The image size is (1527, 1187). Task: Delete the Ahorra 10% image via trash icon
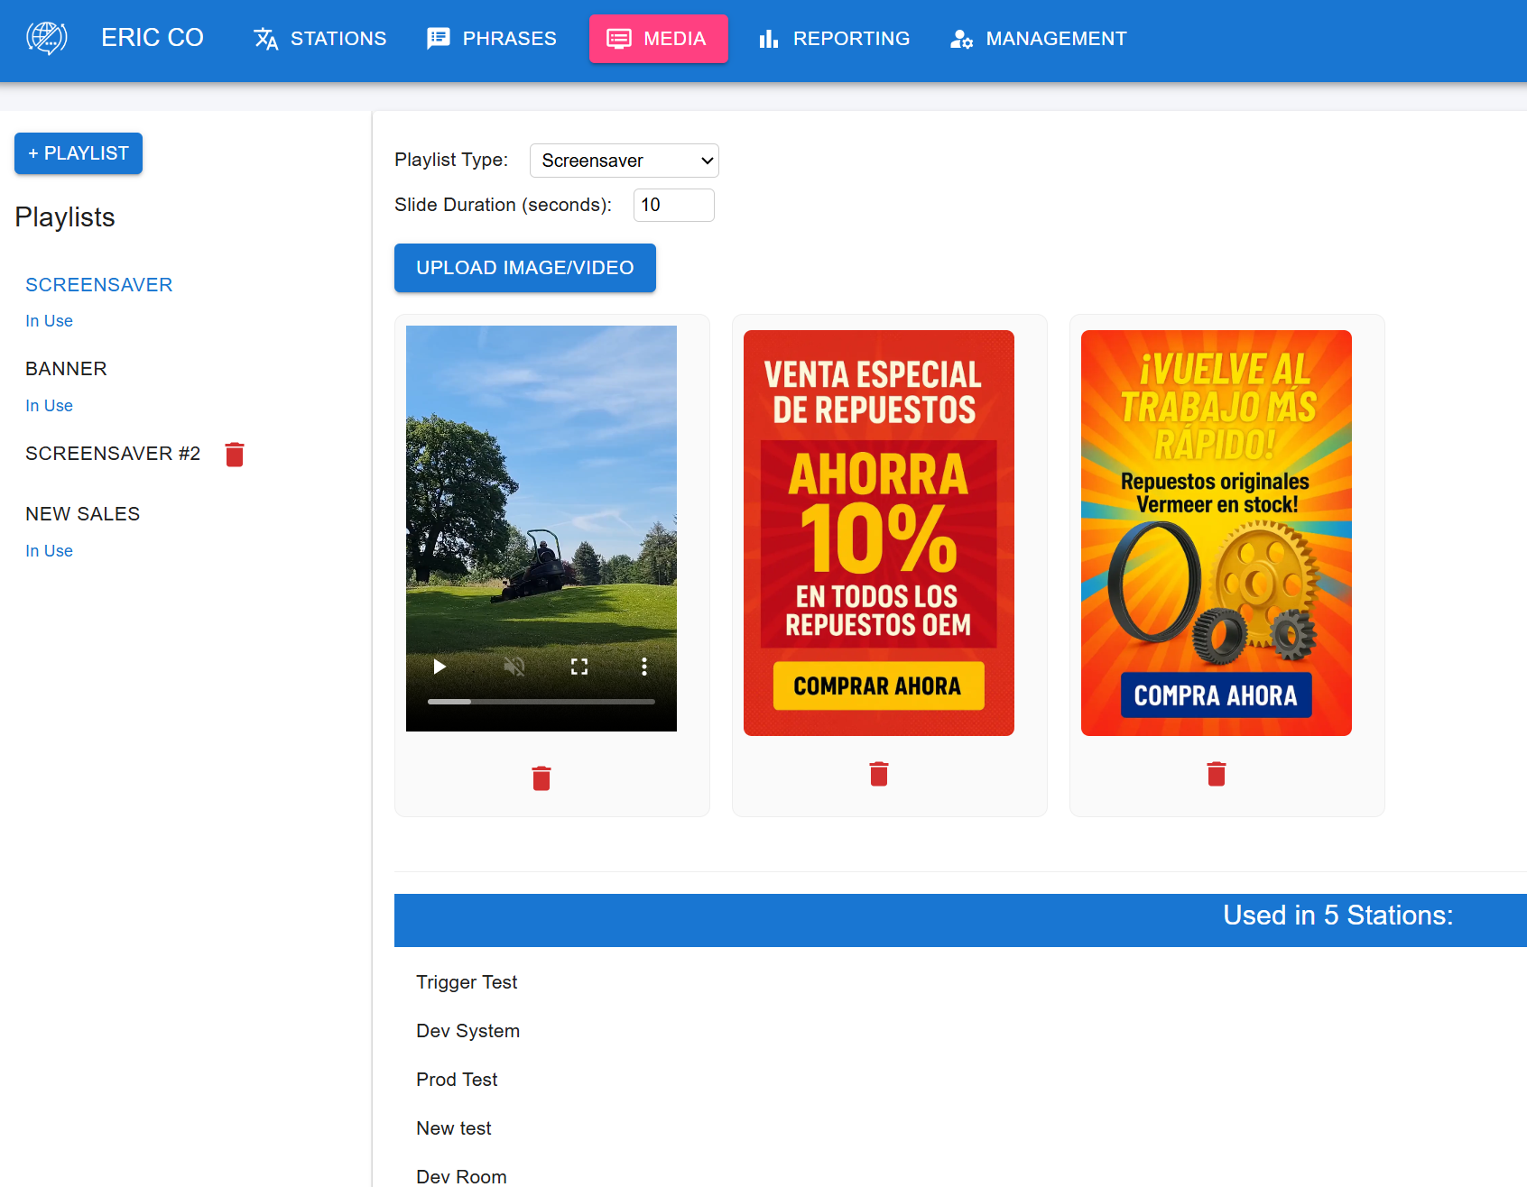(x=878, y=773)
* * *
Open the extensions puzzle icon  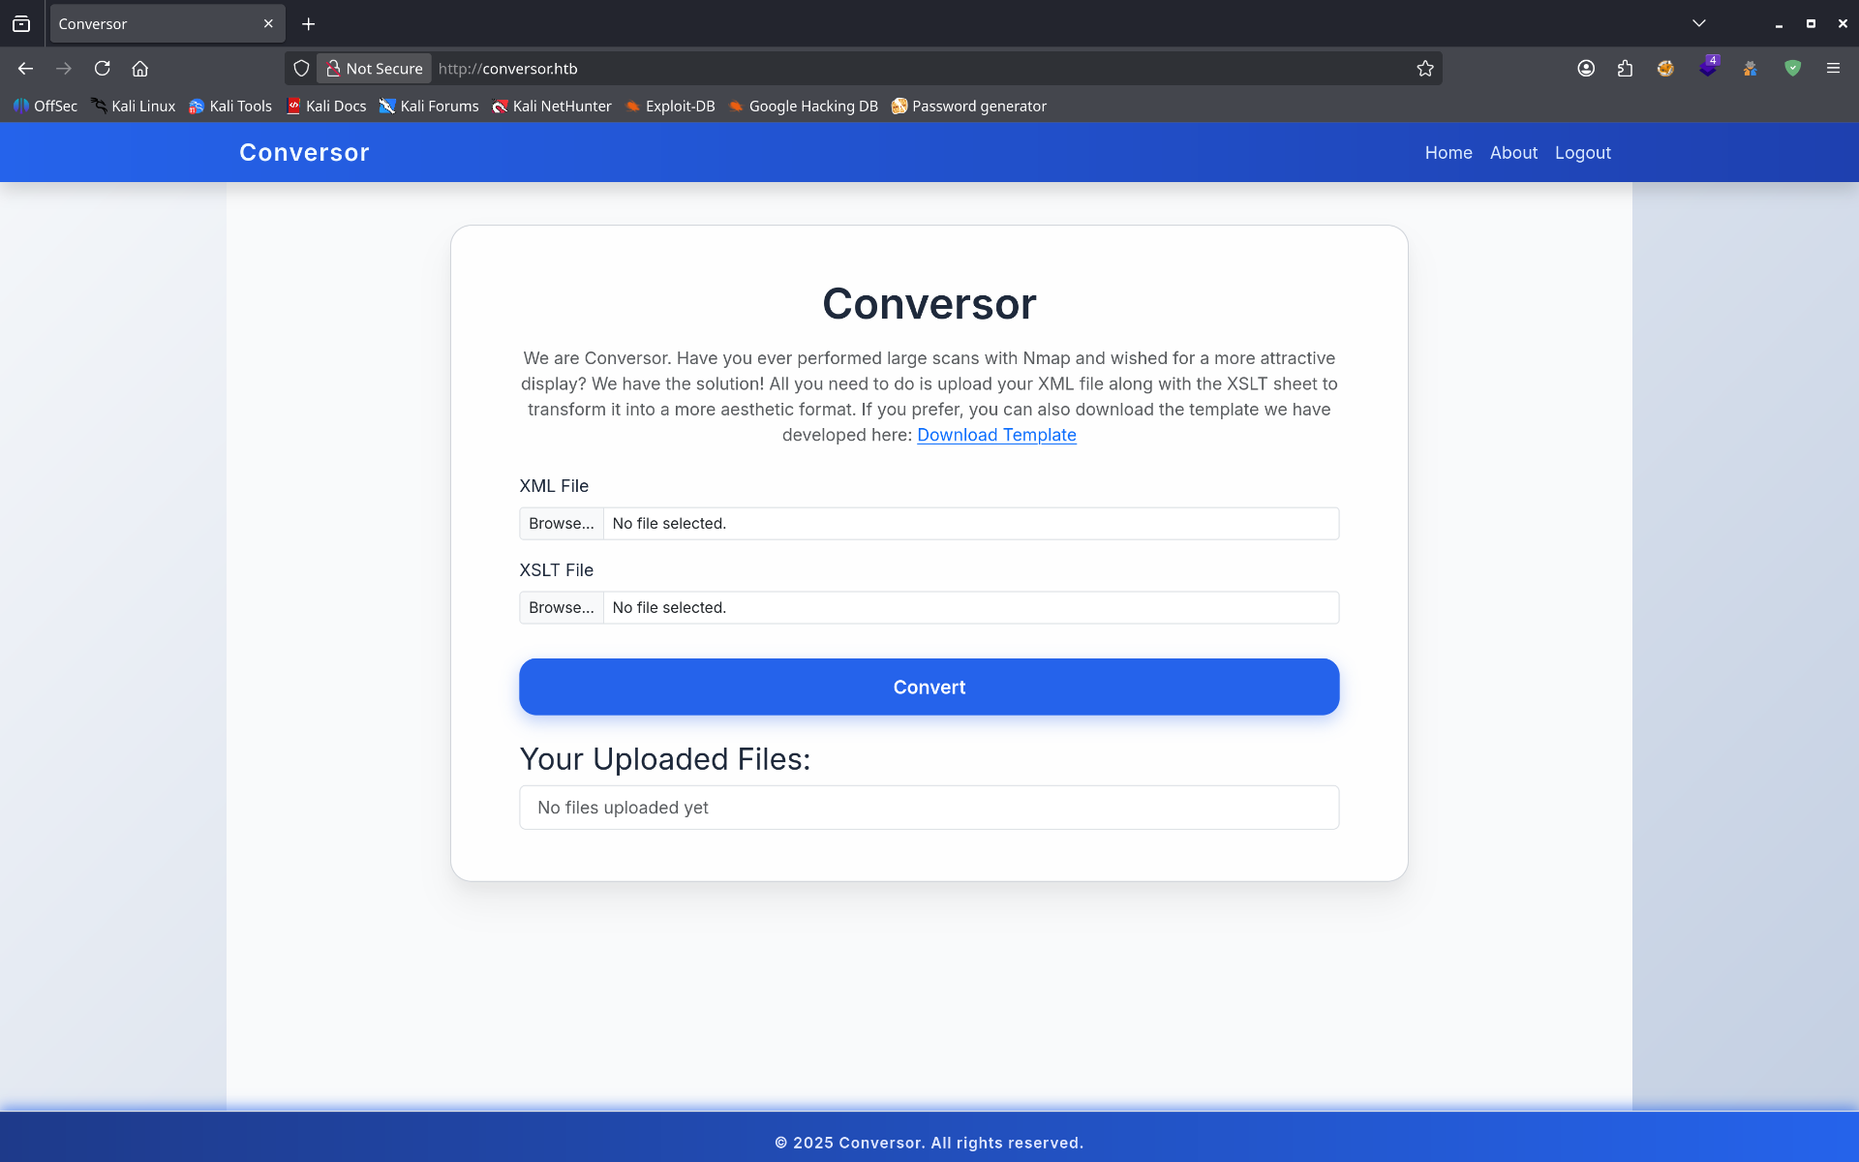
--
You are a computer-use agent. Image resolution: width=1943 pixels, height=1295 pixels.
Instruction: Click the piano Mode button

__What you need to do__
Reproducing the whole listing above is not the task. Copy exactly only the lines from the one with "You are a computer-use" to the one with "Instruction: Click the piano Mode button", both kept.

__Exercise solution__
You are a computer-use agent. Image resolution: width=1943 pixels, height=1295 pixels.
Instruction: Click the piano Mode button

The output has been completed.